Bonds have played their usual role as portfolio stabilizers this month, but with a difference over 2008-09. Back then, you had to own government bonds. Even blue-chip corporate bonds were thrashed.

Now, the broad bond market is working for investors. The DEX universe federal government bond index was up 1.7 per cent for the month through Thursday, while the DEX all corporate bond index rose 0.7 per cent. Blend them together and you get the DEX universe bond index, up 1.3 per cent for the month to date.

Preferred shares are a particularly good example of how diversification is working today - unlike the last time the markets plunged. Preferreds are a way for conservative investors to generate tax-advantaged dividend income without taking on the risk of the common shares that dominate the stock market. A troubled company will cut or suspend common share dividends before turning to its preferred shares.

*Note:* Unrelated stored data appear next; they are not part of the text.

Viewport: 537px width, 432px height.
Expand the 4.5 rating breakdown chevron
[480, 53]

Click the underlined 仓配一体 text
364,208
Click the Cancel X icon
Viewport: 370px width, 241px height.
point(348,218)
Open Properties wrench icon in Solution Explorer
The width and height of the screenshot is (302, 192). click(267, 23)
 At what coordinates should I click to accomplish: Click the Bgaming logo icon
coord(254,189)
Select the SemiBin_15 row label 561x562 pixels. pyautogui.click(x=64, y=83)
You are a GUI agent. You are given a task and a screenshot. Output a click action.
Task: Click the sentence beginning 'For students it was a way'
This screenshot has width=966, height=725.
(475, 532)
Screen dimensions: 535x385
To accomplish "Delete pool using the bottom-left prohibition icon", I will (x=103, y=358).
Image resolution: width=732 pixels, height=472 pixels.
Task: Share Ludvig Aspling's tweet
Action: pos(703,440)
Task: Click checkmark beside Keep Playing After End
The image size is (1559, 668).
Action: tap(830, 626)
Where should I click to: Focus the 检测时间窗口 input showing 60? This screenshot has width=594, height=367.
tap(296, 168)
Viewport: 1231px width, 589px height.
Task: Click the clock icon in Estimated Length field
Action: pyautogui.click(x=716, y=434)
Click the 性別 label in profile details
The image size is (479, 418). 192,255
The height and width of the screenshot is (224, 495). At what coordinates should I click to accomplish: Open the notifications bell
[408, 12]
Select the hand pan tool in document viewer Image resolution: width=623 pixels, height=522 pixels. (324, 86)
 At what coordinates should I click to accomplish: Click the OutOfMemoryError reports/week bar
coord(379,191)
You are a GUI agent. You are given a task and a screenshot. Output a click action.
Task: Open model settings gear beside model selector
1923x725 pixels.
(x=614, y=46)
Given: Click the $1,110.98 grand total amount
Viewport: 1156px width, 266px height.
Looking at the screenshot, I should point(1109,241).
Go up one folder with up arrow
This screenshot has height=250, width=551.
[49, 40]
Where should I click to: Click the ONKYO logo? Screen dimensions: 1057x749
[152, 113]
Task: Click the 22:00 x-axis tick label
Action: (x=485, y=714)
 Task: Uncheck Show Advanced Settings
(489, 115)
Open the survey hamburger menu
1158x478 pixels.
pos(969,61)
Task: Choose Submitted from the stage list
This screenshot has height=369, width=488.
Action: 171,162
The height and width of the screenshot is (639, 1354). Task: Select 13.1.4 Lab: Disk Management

In the financial crisis, investors weren't taking anything for granted and they abandoned preferred shares in a way that caused severe price declines. In May, however, preferreds hung tough as a group.

The S&P/TSX preferred share index is off just 1.7 per cent for May and in the first four days of the week it lost just 0.3 per cent. The S&P/TSX composite fell 5 per cent in the past four days.

Mr. Steel said he's keeping his clients for now in rate-reset preferred shares, where the issuer (generally a bank) has the option every five years to either redeem the shares or adjust the rate higher to keep up with any interest rate hikes.

Rate-reset preferreds are defensive in two ways - they offer stable income yielding a little above 4 per cent right now, and they should hold up better than perpetual preferreds when interest rate rise. Perpetuals are open-ended, with no fixed redemption date and no mechanism for adjusting dividends higher if rates rise.

Some dividend-paying blue chip common shares have also held up better so far in May. The most striking examples are in the telecom services sector, which was flat over the month to date. Two names to note: Rogers Communications, up almost 3 per cent so far in May, and BCE, up almost 2 per cent. Rogers offers a dividend yield of 3.6 per cent, while BCE is at 5.6 per cent.

Mr. Goldin, the investment dispute consultant, said some people are suffering more than necessary in the stock market downturn because their portfolios are riskier than they should be. He suggests people ask their advisers for a copy of the Know Your Client form that sets out their risk tolerance and investment goals. The next step is to compare what's in the form to their actual portfolio and see if too much risk has been taken on.

Your best offset to stock market risk: diversification. Unlike in 2008-09, it's now working as advertised.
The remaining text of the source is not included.